Daily Investment Interpretations
December 2, 2008
2008-12-2:
The markets rose today, with the NASDAQ gaining 51.73
(3.7%) to 1,450, the Dow
adding 270 (3.31%)
to close at 8,419, and the S&P swelling 32.6
points (3.99%) to end at 849. Oil
ended at $47.82, and gold advanced to $783. The VIX
fell to 63.
Why did the markets rise today? I'm sorry, but I don't have a
clue. Here are two articles: Mark
Hulbert: For first time in 50 years, stocks yielding more than bonds and Brimelow sees oil bull looking for bounce.
But there isn't a lot of guidance that I can find. At this time of year, a lot
of dumping of toxic assets is taking place so that investment funds can enter
the new year with relatively clean balance sheets. As I mentioned last night,
hedge fund and mutual fund redemptions are taking place, leading to
dumping of stocks and other worthy assets in order to raise cash.
Here's a commentary on today's action: Bulls regroup after sell-off.

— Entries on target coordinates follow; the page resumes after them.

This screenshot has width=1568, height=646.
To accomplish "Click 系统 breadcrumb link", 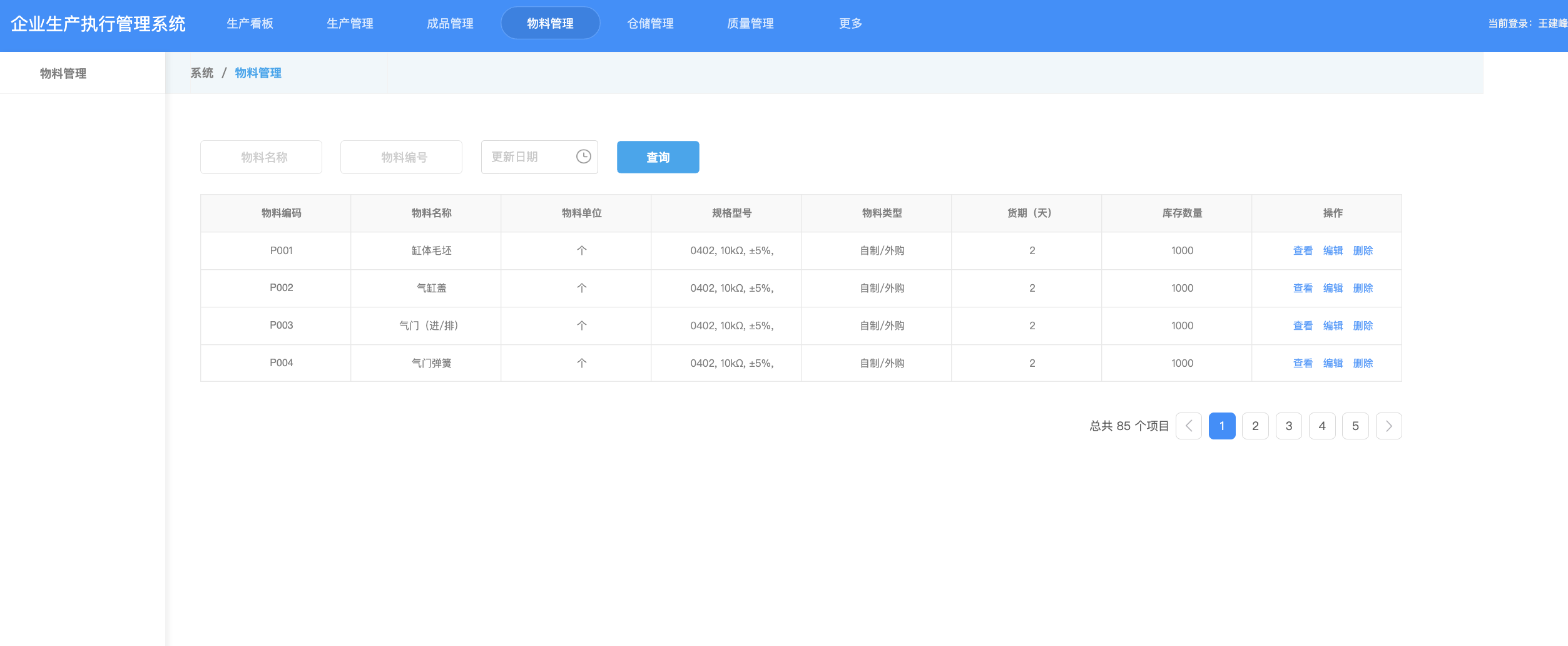I will point(201,73).
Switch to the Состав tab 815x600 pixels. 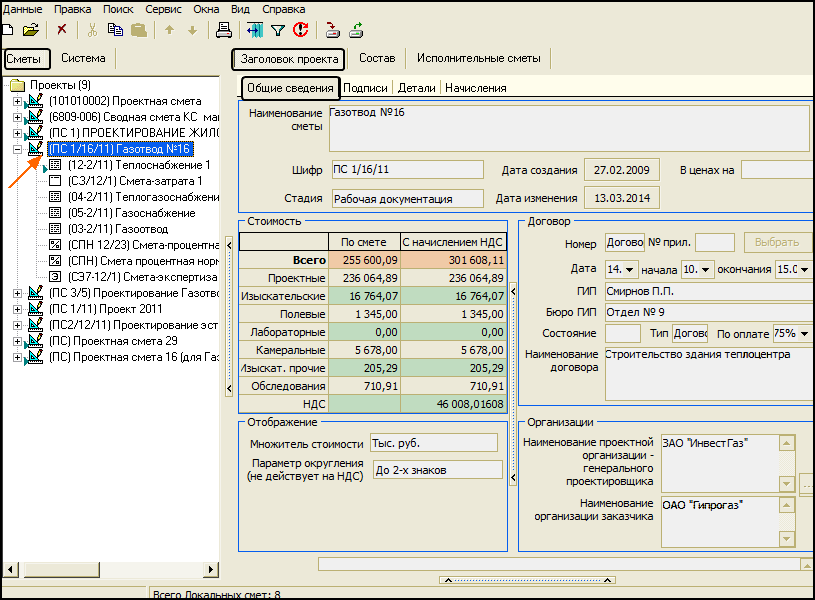377,59
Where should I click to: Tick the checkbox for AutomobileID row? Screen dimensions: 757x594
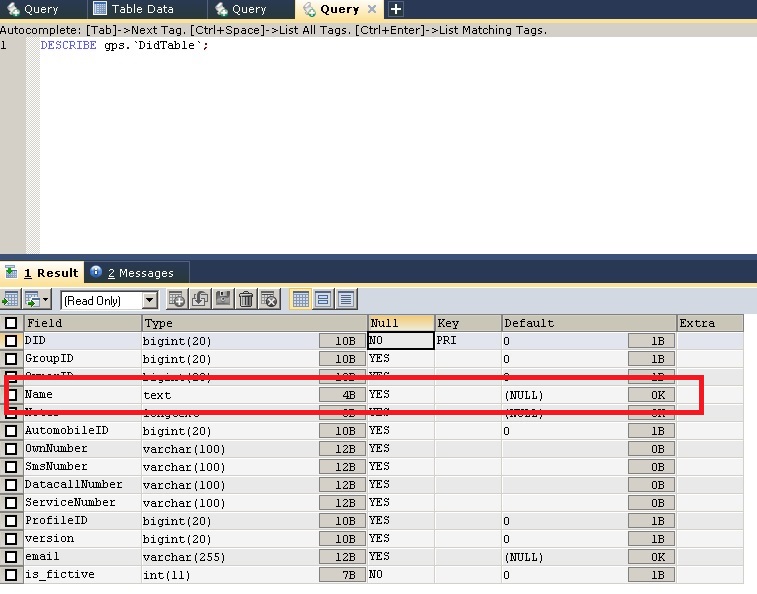pos(11,431)
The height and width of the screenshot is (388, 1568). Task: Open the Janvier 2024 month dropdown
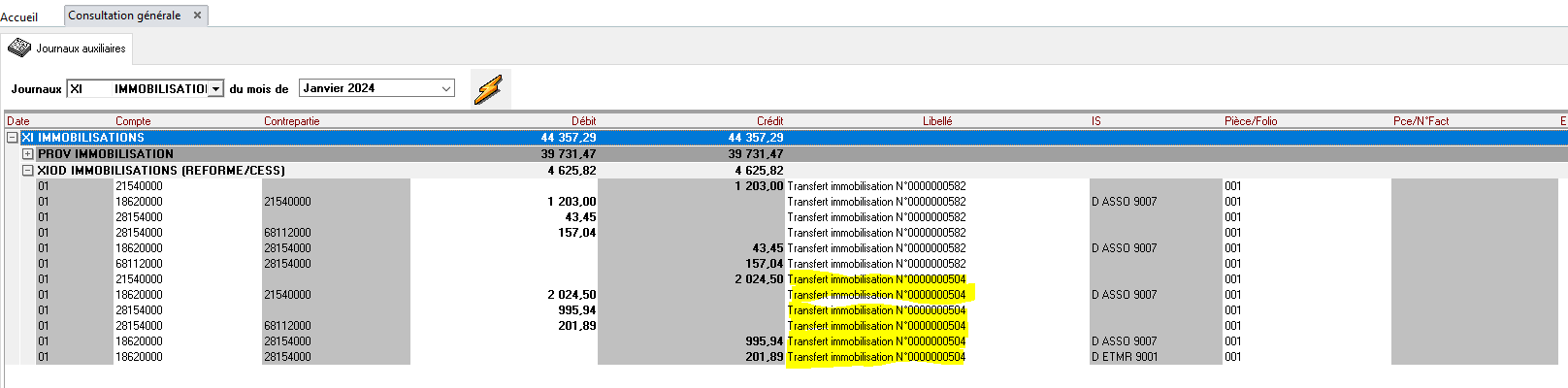click(445, 88)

The real question is whether the world's governments can stem
the receding tide with heroic monetary and fiscal measures, or whether we're
doomed to remain in a degenerative spiral. I certainly have no definitive answer
to that question. But I'm having to day-trade in and out of the market (in a
small way), and I've made a little money this way. I've learned the hard way
that this market is so unpredictable that don't know from one day to the next
how the market will open the next day. For example, yesterday, as the market
swooned, I bought 200 shares of QID, the Proshares Ultra Inverse NASDAQ 100
index fund. It went up a couple of thousand dollars over the course of the day.
I should have sold it before the close yesterday. Instead, I ended up putting in
a sell order before the market opened this morning. As a result, I lost a
portion of the potential gain because the market went up today. Still, it turned
out to have been right to sell it this morning. I made a thousand dollars or so.
But this is an exceedingly volatile marketplace.